Opposing views on police conduct

A confrontation on August 16 at Olympic Boulevard and Figueroa Street, Stewart later told the Weekly, was media-instigated. Though she relies in part on notes from an unnamed “observer,” Stewart asserts that as police attempted to keep a 50-foot area clear to separate two groups of protesters, the media surged forward toward police lines and the crowd followed. “They became the crowd that was out of control,” she maintains. “They act[ed] like unprofessional goons.”

Although Stewart is a member of the L.A. Press Club board of directors, her viewpoint is not widely shared on the board. Press Club president Mary Moore, who described police actions during convention week as “disturbing,” counters that “I didn‘t see any journalists out there making news -- I saw a lot of them trying to figure out how to cover the story. Many times it was hard to know where to stand.” Moore, a Daily Breeze reporter, says that later Monday night she was on a sidewalk blocks west of the confrontation flash point when a motorcycle officer drove his bike up onto the sidewalk, yelling, “You don’t belong here.”

The club has invited Chief Bernard Parks and LAPD Commander David Kalish to appear at a Press Club “town hall” meeting to air differences in police and media perspectives. Moore and a colleague met with Kalish before convention week, she says, and “He assured us officers would be trained . . . and would be able to recognize credentials” and deal with press appropriately. The club may consider filing an amicus brief with the ACLU lawsuit, Moore says; one portion of the complaint demands that LAPD devise guidelines that would protect news coverage of demonstrations.

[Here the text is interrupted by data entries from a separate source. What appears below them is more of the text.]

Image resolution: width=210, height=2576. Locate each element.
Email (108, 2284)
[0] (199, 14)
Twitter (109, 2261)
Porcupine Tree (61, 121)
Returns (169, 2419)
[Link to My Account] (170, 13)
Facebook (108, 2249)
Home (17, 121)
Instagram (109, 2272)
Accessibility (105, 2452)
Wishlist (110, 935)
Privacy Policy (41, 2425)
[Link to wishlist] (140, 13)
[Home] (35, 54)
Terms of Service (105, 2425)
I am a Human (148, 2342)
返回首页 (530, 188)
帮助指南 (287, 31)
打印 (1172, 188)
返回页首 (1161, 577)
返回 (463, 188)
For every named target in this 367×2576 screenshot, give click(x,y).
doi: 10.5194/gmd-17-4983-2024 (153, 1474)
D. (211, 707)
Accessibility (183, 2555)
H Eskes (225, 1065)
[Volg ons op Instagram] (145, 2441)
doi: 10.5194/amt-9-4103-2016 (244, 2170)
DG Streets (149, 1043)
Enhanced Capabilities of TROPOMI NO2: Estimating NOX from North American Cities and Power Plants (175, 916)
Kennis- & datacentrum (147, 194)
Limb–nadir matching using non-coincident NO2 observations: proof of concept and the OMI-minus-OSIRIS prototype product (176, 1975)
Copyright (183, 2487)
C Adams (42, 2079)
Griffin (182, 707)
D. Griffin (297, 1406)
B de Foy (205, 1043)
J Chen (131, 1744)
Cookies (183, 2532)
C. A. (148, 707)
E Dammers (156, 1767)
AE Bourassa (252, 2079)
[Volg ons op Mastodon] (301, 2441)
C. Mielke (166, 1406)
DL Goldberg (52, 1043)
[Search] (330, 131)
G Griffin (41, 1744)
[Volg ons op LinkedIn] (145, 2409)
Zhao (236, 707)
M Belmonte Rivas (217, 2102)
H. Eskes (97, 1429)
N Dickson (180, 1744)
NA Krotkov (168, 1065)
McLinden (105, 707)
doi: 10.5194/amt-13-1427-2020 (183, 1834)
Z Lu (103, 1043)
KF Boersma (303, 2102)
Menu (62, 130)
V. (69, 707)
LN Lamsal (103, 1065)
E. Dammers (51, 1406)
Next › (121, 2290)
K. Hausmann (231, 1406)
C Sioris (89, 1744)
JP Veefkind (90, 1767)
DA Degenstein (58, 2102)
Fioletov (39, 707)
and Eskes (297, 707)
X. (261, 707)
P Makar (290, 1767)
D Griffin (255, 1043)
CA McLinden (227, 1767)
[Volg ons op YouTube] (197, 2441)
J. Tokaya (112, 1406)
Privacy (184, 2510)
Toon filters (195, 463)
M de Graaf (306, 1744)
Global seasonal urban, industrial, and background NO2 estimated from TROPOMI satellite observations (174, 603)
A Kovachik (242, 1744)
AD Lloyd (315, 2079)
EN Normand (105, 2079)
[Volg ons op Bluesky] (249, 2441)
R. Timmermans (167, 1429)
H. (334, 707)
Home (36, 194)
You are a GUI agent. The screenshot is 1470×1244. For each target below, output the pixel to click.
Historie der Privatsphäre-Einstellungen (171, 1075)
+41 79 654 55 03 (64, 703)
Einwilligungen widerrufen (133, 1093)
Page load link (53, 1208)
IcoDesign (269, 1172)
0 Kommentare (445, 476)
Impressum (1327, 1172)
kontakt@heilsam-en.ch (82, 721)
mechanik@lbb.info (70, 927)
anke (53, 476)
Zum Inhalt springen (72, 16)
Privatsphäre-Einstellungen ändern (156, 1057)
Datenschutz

As the city‘s oldest and most influential media institution, the Los Angeles Times might have been heard by city powers had it made its position on LAPD tactics clear -- or its readers might have weighed in had the daily made police actions clearer to them. But the paper’s coverage of the street scene, several younger reporters told City Editor Bill Boyarsky, wasn‘t making police behavior clear. Boyarsky agrees there was a difference of opinion: To this veteran of decades of demonstrations and riots, the salient fact was that “At the end of the day, no one was seriously hurt.” While he questioned the LAPD decision to use clubs and rubber bullets, he expressed no particular concern about their use on reporters or about interference with newsgathering. “I think it’s just as serious when you club a non-reporter,” he told the Weekly. “This is just my personal opinion,” he said. “I‘m not speaking for the Times.”

On the other hand, Deputy Managing Editor Leo Wolinsky, in overall charge of convention-week coverage, declined to pass judgment on police tactics: “From one side, what’s wrong? There was no riot, no serious injury. On the other hand, was it necessary at all?” Wolinsky sees no reason to believe the press was singled out, but if there was an “intent to scare us away . . . it wouldn‘t stop us. We could use more protective clothing, bulletproof vests, hard hats.”

If the voice of today’s Times appears indistinct or garbled, yesterday‘s Times leaders had less trouble sorting things out. “Rubber bullets are not an innocuous form of crowd control -- they’ve killed people occasionally and put out people‘s eyes,” said USC journalism professor Bryce Nelson, who worked at the Times from 1975 to 1977, first as Chicago bureau chief and then as Washington correspondent. “It certainly has a chilling effect . . . [Coverage ability] is also chilled by the failure of conventional media to tell that story. I don’t think the Times or the TV stations were particularly eager to judge the police.”

“The Times made a conscious decision, which I don‘t understand, not to cover this story very much,” agrees Ed Guthman, its national editor from 1965--77, who is also at USC’s School of Journalism. But the ill effects of police overreaction, Guthman says, may be negligible. “We had three Times reporters jailed in Chicago [at the 1968 Democratic Convention],” he recalls. “It sure didn‘t keep them from doing their job and becoming great reporters.”